Photographer: Daniel Acker

Pay Lower Taxes on Your Investments

Four smart moves, zero hard math

Taxes are inevitable. But a number of new online investment firms, or "robo-advisers," are touting a method of chipping away at your tax burden.

Wealthfront, Betterment, and FutureAdvisor now offer "tax-loss harvesting" as an automatic feature on investment accounts. Charles Schwab does, too, on its new, automated Intelligent Porfolios advisory service.

As Bloomberg View’s Noah Smith explained Tuesday, April 21, tax-loss harvesting is a complicated method of delaying the tax bill on investment gains. By selling losing investments now, you can lower this year’s tax bill.

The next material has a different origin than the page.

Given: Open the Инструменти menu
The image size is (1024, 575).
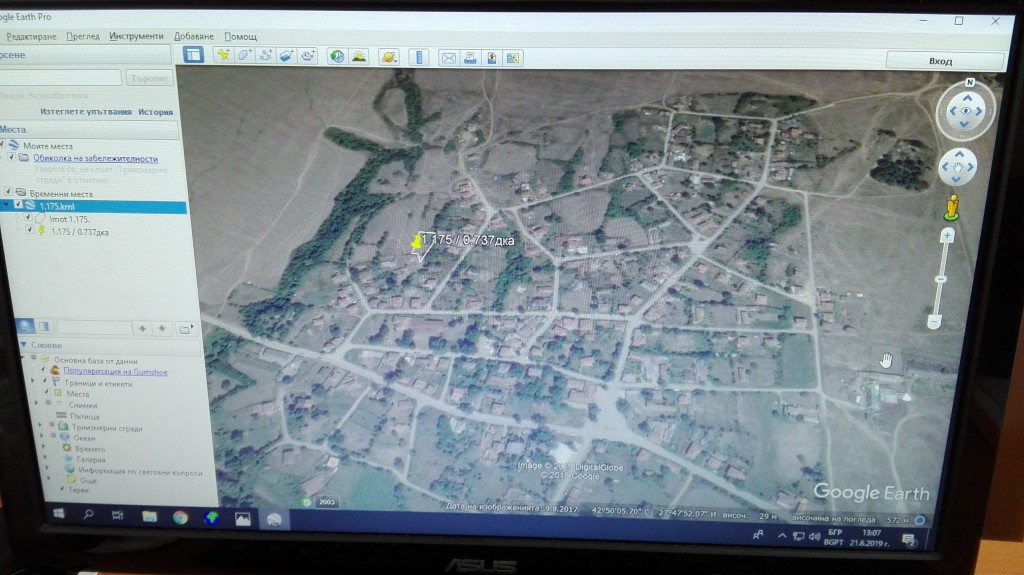Looking at the screenshot, I should pyautogui.click(x=136, y=36).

But experts disagree on how much extra return you can squeeze out of tax-loss harvesting over the long term. Some of it depends on your circumstances. If you’re in a high tax bracket, it makes sense to lower your tax bill now and pay taxes on your investment gains in future years. It makes even more sense if you’re planning to donate your fortune or pass it on to heirs. If you’re in a low tax bracket, it might not make sense to push your taxable investment gains off, when tax rates could be higher. 

And if all that gives you a headache? Welcome to the world of tax law.

Luckily, there are other ways to lower your taxes while investing. And these methods don’t ask you to predict the future or rely on complicated computer algorithms.  

Take full advantage of 401(k)s, IRAs, and other tax breaks

Individual retirement accounts (IRAs) and workplace 401(k) retirement plans let you invest without thinking about the tax consequences of every trade you make. Traditional IRAs and 401(k)s defer all taxes until money is withdrawn from the accounts. And any withdrawals from Roth IRAs and Roth 401(k)s aren’t taxed at all once you turn 59½. A 529 college savings account's benefits are similar to those of Roth accounts—investment gains are never taxed if they’re used for educational expenses.

It often makes sense to take full advantage of these sorts of accounts before you open a regular, taxable account. In a taxable account, there’s nowhere to hide from the IRS. All dividends and capital gains will be taxed as soon as they’re realized.

Hold on to investments for more than a year 

The Internal Revenue Service distinguishes between long-term capital gains—on investments held for more than a year—and short-term gains. If you’re a wealthy investor who held on to a stock for more than a year before selling it, the most you’ll pay is a capital gains tax of 20 percent, plus a 3.8 percent tax on investment income. If you sell the stock before the year is up, you’ll pay ordinary income tax rates, which go as high as 39.6 percent. 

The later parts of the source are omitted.